ミルズは静かに告げた。彼の表情に、一抹の迷いもない。完璧な索敵と、圧倒的な魔力、そして思考を断ち切る激痛による拘束。この「影」を逃がす術は、どこにも残されていなかった。


すると、領主室の奥から、エドワード・アルベール男爵が兵士に支えられながら姿を現した。彼はミルズと、その手によって空中に拘束され、苦痛に顔を歪めるシャドーを見て、大きく目を見開いた。


「おお、貴殿は…!まさか、本当に間に合うとは…!よくぞ、この危機を救ってくれた!」


男爵は、未だ震えの残る声で、しかしその目に確かな安堵と敬意を宿してミルズに語りかけた。彼の背後からは、辛うじて立ち上がった冒険者たちが、信じられないものを見るようにミルズを見つめている。


「この者から、全て聞き出すことができるでしょう。これで依頼は完了かな」


ミルズは、捕らえたシャドーを前に、静かにそう告げた。機密書類の回収については、**シャドーの自白とともに明らかになるだろう。**夜空には満月が輝き、領内を優しく照らしている。彼の顔に、疲労の色はなかった。むしろ、魔力操作の新しい可能性の発見に満足感が漂っていた。


拘束されたシャドーは、兵士たちによって地下へと運ばれていった。アルベール領の地下には、特別な魔法断絶処理が施された厳重な牢がある。そこでは、いかなる魔法も発動することはできず、空間魔法の使い手であるシャドーも、もはやただの人間と変わりない。
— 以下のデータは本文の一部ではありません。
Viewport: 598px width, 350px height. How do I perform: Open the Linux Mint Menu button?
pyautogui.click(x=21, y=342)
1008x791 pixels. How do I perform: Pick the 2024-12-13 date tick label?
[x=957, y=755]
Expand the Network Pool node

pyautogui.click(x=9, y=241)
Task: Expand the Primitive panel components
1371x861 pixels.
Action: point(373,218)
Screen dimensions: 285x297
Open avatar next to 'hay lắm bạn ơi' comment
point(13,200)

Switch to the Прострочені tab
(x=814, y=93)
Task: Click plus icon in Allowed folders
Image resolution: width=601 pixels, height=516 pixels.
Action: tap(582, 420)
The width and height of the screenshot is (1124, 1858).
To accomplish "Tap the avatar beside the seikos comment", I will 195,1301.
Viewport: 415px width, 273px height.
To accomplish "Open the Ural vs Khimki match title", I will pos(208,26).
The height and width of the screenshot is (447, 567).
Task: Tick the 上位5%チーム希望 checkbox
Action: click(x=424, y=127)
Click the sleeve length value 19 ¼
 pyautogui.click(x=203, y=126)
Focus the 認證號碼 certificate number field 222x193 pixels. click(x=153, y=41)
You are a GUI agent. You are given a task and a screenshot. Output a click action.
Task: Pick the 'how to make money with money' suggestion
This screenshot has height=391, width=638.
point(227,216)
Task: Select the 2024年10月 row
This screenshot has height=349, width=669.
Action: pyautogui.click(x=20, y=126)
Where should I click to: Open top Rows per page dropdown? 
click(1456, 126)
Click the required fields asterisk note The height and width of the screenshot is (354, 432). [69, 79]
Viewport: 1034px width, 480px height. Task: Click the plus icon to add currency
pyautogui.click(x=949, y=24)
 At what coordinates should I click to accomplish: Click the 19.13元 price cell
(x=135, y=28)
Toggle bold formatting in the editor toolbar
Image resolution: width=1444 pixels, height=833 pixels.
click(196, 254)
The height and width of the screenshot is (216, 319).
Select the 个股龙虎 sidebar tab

彼の絶望的なうめき声が、館の廊下に響き渡り、やがて闇の中に消えていった。


今回の事件は、ひとまずの解決を見た。領主エドワード・アルベールはミルズに深々と頭を下げ、惜しみない感謝と相応の報酬を約束した。


ミルズの顔に、疲労の色はなかった。むしろ、自身の「魔力脳」を最大限に活用し、未踏の広域索敵と空間操作への対抗策を確立した満足感が漂っていた。彼の新たな力は、この事件を通して確かに成長した。


しかし、シャドーが単独で行動していたのか、背後に誰がいるのか、そして奪われた機密書類何が掛かれていたのか――今回の事件の核心は、まだ全てが解き明かされたわけではなかった。この問題は、より大きな陰謀の一端に過ぎないのかもしれない。


だが、それはまた別の話となるだろう。


霧状に魔力を展開して魔力操作で自由自在に操れるようになりました。

これからもっと発展していきます。( ´∀`)bグッ!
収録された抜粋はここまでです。